Without a denial of words, no feigning of ignorance, she said, “I knew I could never live with myself if I ever left you kids.”

Mom was 63 years old then, and it was probably the first time she ever admitted her desire to have disappeared from her Catholic marriage full of cloth diaper changing for the 10 children she bore. Her young motherhood revolved around laundry and sweeping and vacuuming and preparing three-meals-a-day. And all those manual dish-washing hours while trapped in her house, because she did not know how to drive. She asked my father to teach her, and he refused her freedom on the basis that he did not want her to work outside of the home. When my older sister turned eighteen, my mother’s patriarchal depression turned outward as she threw off my father’s yoke and demanded that her eldest teach her to operate a moving vehicle.

With renewed confidence, Mom accepted the only type of job she was qualified to have without a high school education, another by-product of U.S. segregation. She became a pickle packer for Vlasic Foods; standing at a manufacturing line for over 25 years, because even that back-breaking work was better than being cooped up in a house with noisy children and a demanding husband. Instead, my mother was surrounded by other comadres, also escaping the confines of 20th-century chauvinism.

The birds continued to sing; we continued to rock in our chairs, both of us breathing deeply.

“Well,” I said. “Thank you for staying.”

~

A month after Mom died, I dreamt about her.

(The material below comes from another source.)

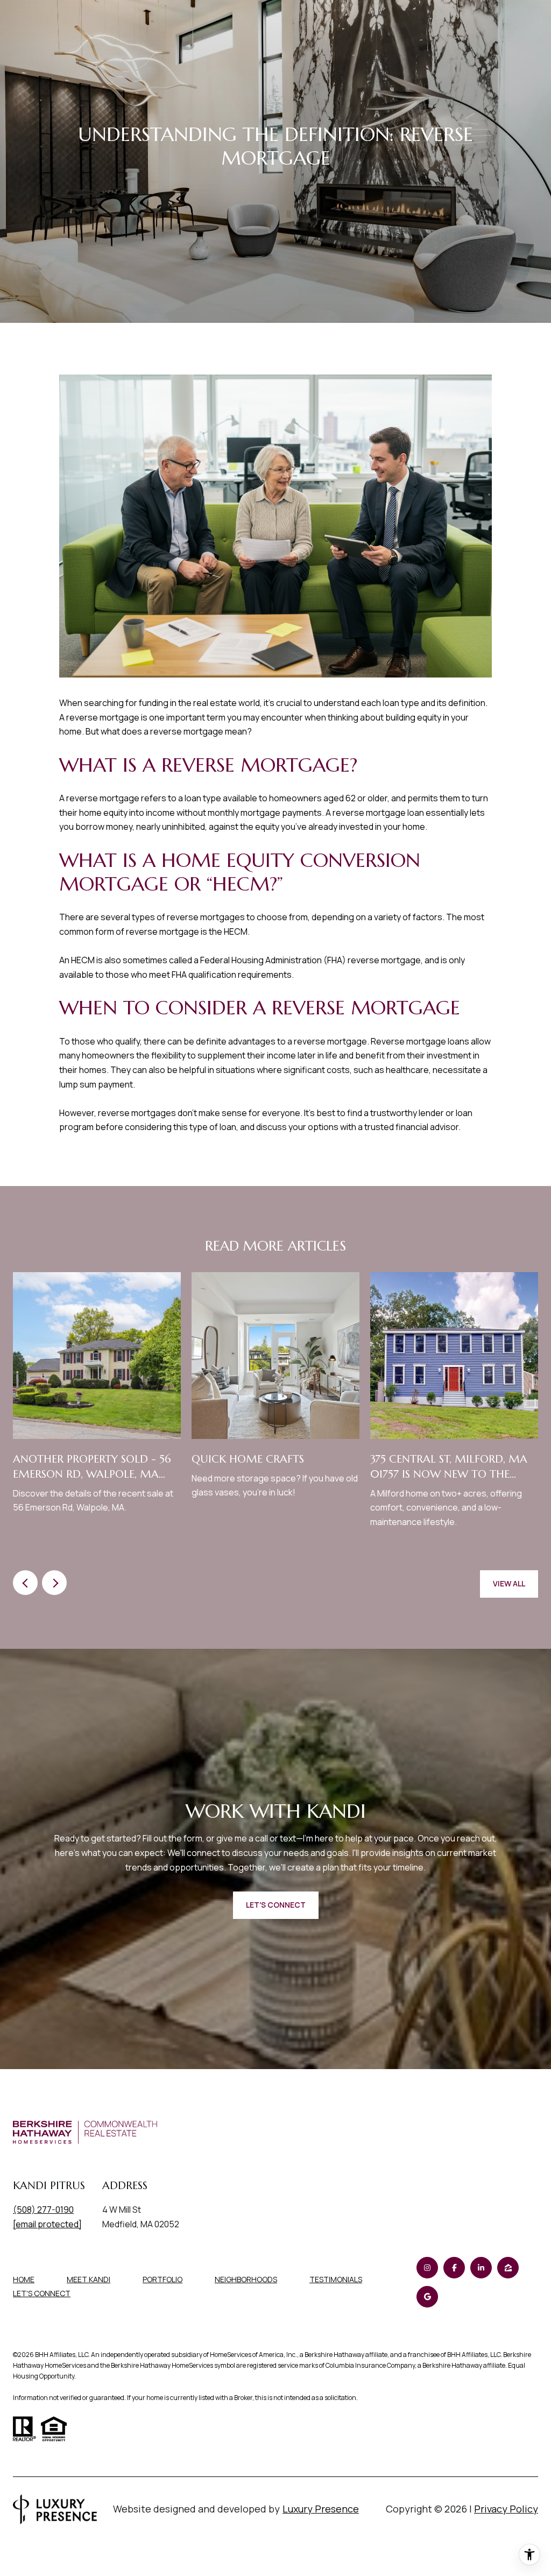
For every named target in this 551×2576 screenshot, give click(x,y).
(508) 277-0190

In this other dimension, she and I were visiting a younger age of my father in his solitary abode, a place that did not exist in the waking world. We stood in his living room, a vintage coffee table with sharp edges separated my father from us. Mom searched his face and those gloriously stern eyes that had communicated everything without words when he was still alive. She needed to know he was settled in okay. Dad assured us that he was fine on his own, tempering an annoyance at our showing up uninvited. He was, after all, in his version of heaven, which apparently included a better edition of a bachelor pad than he’d had when he met his wife the first time around.

When I awoke from the dream in the light of day, I realized that my mother was leaving him. She was going in search of that adventure which she never took a chance to live in this now; one of a vibrant bachelorette wearing a new dress every day, out dancing every night, with vacations to big cities and secret islands. Mom’s alter reality was maybe a life like her post-retirement years of month-long holidays to Texas until my father’s health declined, requiring her to remain stuck in that Michigan home again, on hand for her ailing lover until he died one winter.

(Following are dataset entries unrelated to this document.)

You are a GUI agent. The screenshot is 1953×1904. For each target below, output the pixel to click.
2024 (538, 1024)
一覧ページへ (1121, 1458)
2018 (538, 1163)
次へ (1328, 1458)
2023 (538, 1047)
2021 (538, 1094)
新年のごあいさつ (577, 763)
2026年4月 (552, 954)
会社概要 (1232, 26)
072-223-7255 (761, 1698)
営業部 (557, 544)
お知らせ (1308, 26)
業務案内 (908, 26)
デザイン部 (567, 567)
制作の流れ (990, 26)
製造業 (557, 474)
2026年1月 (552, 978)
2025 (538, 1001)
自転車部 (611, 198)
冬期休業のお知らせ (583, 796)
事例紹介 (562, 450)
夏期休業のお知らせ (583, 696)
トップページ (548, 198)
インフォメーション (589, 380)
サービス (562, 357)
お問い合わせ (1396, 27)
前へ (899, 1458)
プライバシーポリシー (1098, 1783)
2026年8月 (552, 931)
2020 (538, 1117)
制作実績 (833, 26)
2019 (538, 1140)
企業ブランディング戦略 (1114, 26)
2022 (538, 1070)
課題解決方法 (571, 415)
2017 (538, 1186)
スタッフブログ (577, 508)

Mom was leaving all of us. It was temporary, of course, because as mundane as her life appeared to me, she loved us children and especially my father, surprising no one as she silently mourned his absence every day in those last seven years of her life.

Today, probably right now, my mother is traipsing along in wherever-it-is people go when their bodies cease to function, but where their youthful souls seek out delight once more. I want her to have the chance to re-create an existence in which the only needs she is required to fulfill are her own; where her wants matter; and where “Mom” is not her name rather, Anselma.

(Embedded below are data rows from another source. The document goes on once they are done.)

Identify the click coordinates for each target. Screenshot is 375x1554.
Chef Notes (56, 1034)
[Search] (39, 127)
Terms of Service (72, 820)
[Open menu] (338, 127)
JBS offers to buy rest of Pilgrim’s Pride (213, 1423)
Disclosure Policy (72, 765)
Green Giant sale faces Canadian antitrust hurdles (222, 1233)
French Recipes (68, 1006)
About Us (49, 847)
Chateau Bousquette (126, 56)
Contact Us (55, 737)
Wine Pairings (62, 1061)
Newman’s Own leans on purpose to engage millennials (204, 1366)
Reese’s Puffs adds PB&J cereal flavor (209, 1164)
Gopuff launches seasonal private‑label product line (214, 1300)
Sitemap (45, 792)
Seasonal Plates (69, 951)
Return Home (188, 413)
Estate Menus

5 thoughts on “Anselma Cortéz Sanchez Guzman

  1. As kids we never picture our parents having lives of their own. We are born selfish because all we know is what’s revolving around us….like the universe! As we mature, we realize that parents are transforming as well, learning new tasks, stepping into a new adventure, but always loving and being there for us! Even as Thelma and Luis (haha I just heard Thelma and Louise in my head—never thought of that before) have moved on to their heavens, I’m sure that God has blessed us with their presence in our universe, revolving around us, protecting us, and guiding us for all eternity.

    When children are raised and become adults, It’s a great opportunity for new adventures for all. Especially if all is right in your universe.

  2. So nice thinking about your sweet Mother. She had quite the life. Very busy woman. I pictured her at the Vlasic facility and I wondered what that would be like. And I pictured you coming home from school and scarfing up delicious tortillas while the rest of us licked our lips.